* [PAGE]
++++
Running jobs

Login nodes#

The key principle of a shared computing environment is that resources are shared among users and access to them must be scheduled. On Sherlock, it is mandatory to schedule work by requesting resources and submitting jobs to the scheduler. Because login nodes are shared by all users, they must not be used to execute computational tasks.

Acceptable use of login nodes include:

• lightweight file transfers,
• script and configuration file editing,
• job submission and monitoring.

Slurm commands#

Slurm is the job scheduler used on Sherlock. It is responsible for managing the resources of the cluster and scheduling jobs on compute nodes.

There are several ways to request resources and submit jobs. The main Slurm commands to submit jobs are listed in the table below:

Interactive jobs#

Dedicated nodes#

Interactive jobs allow users to log in to a compute node to run commands interactively on the command line. They could be an integral part of an interactive programming and debugging workflow. The simplest way to establish an interactive session on Sherlock is to use the sh_dev command:

$ sh_dev

This will open a login shell using one core and 4 GB of memory on one node for one hour. The sh_dev sessions run on dedicated compute nodes. This ensures minimal wait times when you need to access a node for testing script, debug code or any kind of interactive work.

sh_dev also provides X11 forwarding via the submission host (typically the login node you're connected to) and can thus be used to run GUI applications.
++++
* [REQUIREMENTS]
**a)** According to the page on running jobs, what resources does a session started with the sh_dev command get?
**b)** Continue the page on running jobs from where it stops.

* [Items from a data source]
++++
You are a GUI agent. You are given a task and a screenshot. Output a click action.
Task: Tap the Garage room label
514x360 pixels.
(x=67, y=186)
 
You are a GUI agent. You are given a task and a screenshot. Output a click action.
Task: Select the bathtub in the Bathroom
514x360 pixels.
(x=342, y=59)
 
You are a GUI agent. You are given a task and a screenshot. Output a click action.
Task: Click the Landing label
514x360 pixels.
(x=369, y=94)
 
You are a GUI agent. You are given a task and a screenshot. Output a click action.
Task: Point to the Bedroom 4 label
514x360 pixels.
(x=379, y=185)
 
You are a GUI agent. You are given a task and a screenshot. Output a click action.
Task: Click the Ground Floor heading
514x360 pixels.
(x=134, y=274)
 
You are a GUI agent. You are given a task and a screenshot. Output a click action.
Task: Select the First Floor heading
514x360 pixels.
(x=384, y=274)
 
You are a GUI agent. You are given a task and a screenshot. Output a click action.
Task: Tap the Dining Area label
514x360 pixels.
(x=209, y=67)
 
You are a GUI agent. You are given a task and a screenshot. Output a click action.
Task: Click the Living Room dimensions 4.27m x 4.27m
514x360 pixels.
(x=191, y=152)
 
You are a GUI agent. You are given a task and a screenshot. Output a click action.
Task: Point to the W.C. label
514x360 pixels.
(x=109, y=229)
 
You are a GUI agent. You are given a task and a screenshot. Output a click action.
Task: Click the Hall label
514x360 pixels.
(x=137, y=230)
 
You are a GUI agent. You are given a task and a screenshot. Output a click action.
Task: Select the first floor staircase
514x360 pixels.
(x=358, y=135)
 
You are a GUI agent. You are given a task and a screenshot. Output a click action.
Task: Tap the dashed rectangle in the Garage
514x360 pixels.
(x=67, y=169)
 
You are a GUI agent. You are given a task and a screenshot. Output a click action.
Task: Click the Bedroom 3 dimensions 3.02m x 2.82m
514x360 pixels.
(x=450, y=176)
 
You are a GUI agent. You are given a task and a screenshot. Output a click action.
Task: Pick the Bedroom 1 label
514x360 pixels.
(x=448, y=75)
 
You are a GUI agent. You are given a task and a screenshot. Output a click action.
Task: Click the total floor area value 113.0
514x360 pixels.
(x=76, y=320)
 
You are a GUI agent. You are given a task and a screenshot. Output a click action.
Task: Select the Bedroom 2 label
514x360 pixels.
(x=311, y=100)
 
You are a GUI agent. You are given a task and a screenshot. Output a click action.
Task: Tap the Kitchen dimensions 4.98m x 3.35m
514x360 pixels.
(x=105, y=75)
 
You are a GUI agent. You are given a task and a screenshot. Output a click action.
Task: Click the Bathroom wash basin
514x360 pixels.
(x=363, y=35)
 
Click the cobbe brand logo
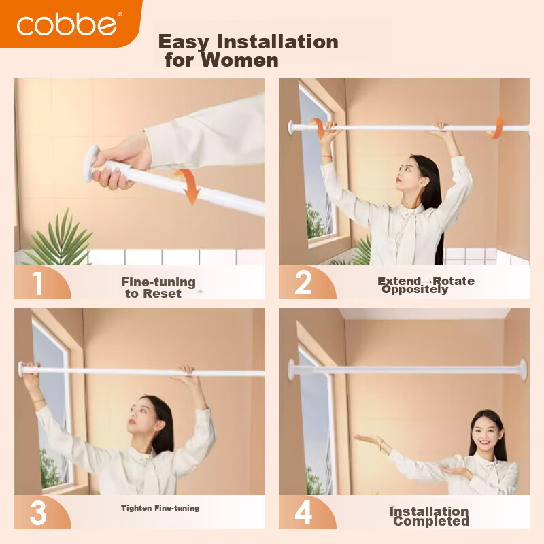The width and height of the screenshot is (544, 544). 67,24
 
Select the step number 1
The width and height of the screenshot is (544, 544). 37,282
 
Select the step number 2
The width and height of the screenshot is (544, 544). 303,282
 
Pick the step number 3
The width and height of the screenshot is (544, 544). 37,512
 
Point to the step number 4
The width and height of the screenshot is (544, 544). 303,512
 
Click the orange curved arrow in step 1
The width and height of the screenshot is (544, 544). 188,186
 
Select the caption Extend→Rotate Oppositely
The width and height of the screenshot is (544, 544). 426,285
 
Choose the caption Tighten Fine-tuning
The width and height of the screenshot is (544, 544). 160,508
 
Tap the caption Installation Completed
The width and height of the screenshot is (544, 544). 430,516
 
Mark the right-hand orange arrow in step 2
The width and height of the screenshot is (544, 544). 498,126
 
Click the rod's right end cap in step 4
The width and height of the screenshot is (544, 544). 522,370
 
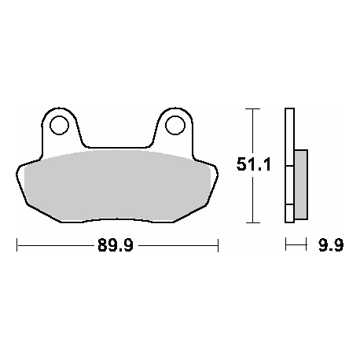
++++
* [ANSWER SET]
**a)** One core and 4 GB of memory on one node, for one hour.

**b)**
Compute nodes#

If you need more resources¹, you can pass options to sh_dev, to request more CPU cores, more nodes, or even run in a different partition. sh_dev -h will provide more information:

$ sh_dev -h
sh_dev: start an interactive shell on a compute node.

Usage: sh_dev [OPTIONS]
    Optional arguments:
        -c      number of CPU cores to request (OpenMP/pthreads, default: 1)
        -g      number of GPUs to request (default: none)
        -n      number of tasks to request (MPI ranks, default: 1)
        -N      number of nodes to request (default: 1)
        -m      memory amount to request (default: 4GB)
        -p      partition to run the job in (default: dev)
        -t      time limit (default: 01:00:00)
        -r      allocate resources from the named reservation (default: none)
        -J      job name (default: sh_dev)
        -q      quality of service to request for the job (default: normal)

    Note: the default partition only allows for limited amount of resources.
    If you need more, your job will be rejected unless you specify an
    alternative partition with -p.

For instance, you can request 4 CPU cores, 8 GB of memory and 1 GPU in the gpu partition with:

$ sh_dev -c 4 -m 8GB -g 1 -p gpu

Another way to get an interactive session on a compute node is to use salloc to execute a shell through the scheduler. For instance, to start a shell on a compute node in the normal partition, with the default resource requirements (one core for 2 hours), you can run:

$ salloc

The main advantage of this approach is that it will allow you to specify the whole range of submission options that sh_dev may not support.

You can also submit an existing job script or other executable as an interactive job:

$ salloc ./script.sh

Connecting to nodes#

If you SSH to a compute node without any active job allocation, you'll be greeted by the following message:

$ ssh sh02-01n01
Access denied by pam_slurm_adopt: you have no active jobs on this node
Connection closed
$

Once you have a job running on a node, you can SSH directly to it and run additional processes², or observe how your application behaves, debug issues, and so on.

The salloc command supports the same parameters as sbatch, and can override any default configuration. Note that any #SBATCH directive in your job script will not be interpreted by salloc when it is executed in this way. You must specify all arguments directly on the command line for them to be taken into account.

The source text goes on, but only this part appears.